§ **Aim**
Output the lines from the one containing "a DKIM selector" through the one containing "Action: (x=357, y=667)", inclusive, copied without any change. Leave the pictures out.

§ **Provided material**
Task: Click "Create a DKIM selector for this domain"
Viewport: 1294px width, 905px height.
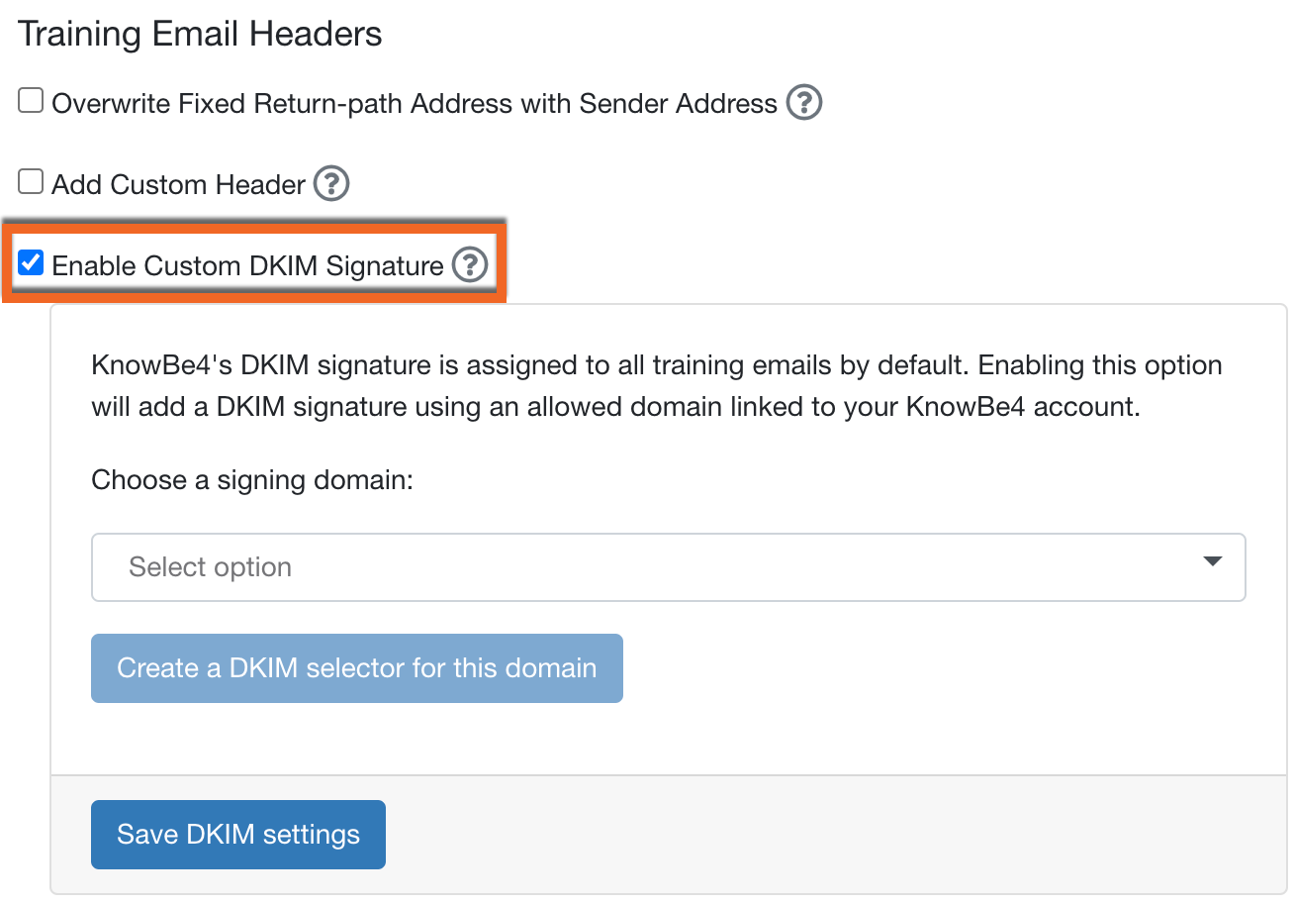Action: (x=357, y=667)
---
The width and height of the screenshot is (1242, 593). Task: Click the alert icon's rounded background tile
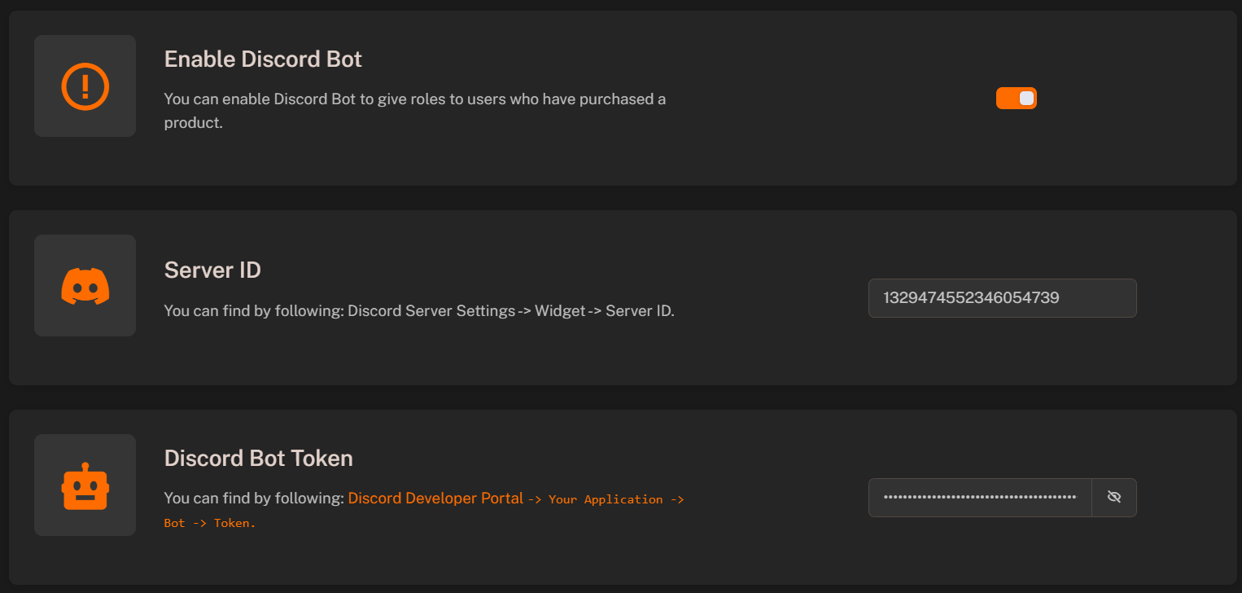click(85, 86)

§ **Exercise output**
Task: Click "Create a DKIM selector for this domain"
Viewport: 1294px width, 905px height.
Action: (x=357, y=667)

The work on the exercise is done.